In reality, slow fashion is more. In fact, it’s a complete approach to retail that respects the environment, human capital, the longevity of a product and the end consumer, at every level. It’s also beautiful and timeless. As the sumptuous, luxe designs of Small Trades, Alice D. and Rogue Territory attest, it’s about a complete wardrobe that you can be proud of—one that will last long enough to pass down to future generations.

There are other perks as well, according to Hill: “If we could think a little long term, in terms of our finances, and realize less is better in terms of our clothing, it may actually be the smartest thing to do financially as well…with less to wash and less to store.”

The good news is: This won’t entail a massive change, just a few adjustments. Suggests Cline: “Buy things you love and are going to wear. Don’t buy things that are going to fall apart,” and “stop shopping so much and value what you already own.”

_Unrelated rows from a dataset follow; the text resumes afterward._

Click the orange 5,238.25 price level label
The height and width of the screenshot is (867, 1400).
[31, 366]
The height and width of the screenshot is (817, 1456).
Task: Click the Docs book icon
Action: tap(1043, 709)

Marci Zaroff, producer of the documentary on sustainable fashion “Beauty & Beast,” proclaims a slow fashion movement is afoot. “There’s a different level of awareness around being a conscious consumer. And they’re looking around for other product categories that resonate…they’re looking for things that make them look good as well as feel good…across the board there’s a lot more awareness-shifting business paradigms all over the place.”

This is ultimately about more than just the environment, or just human rights, or just style. It’s about living a life that is true and honest to all of our other principles and beliefs. As Zaroff says, “This is a lifestyle choice. Once you start to think about what you’re buying and using and wearing and eating, you don’t go backwards—you want to keep going forward.”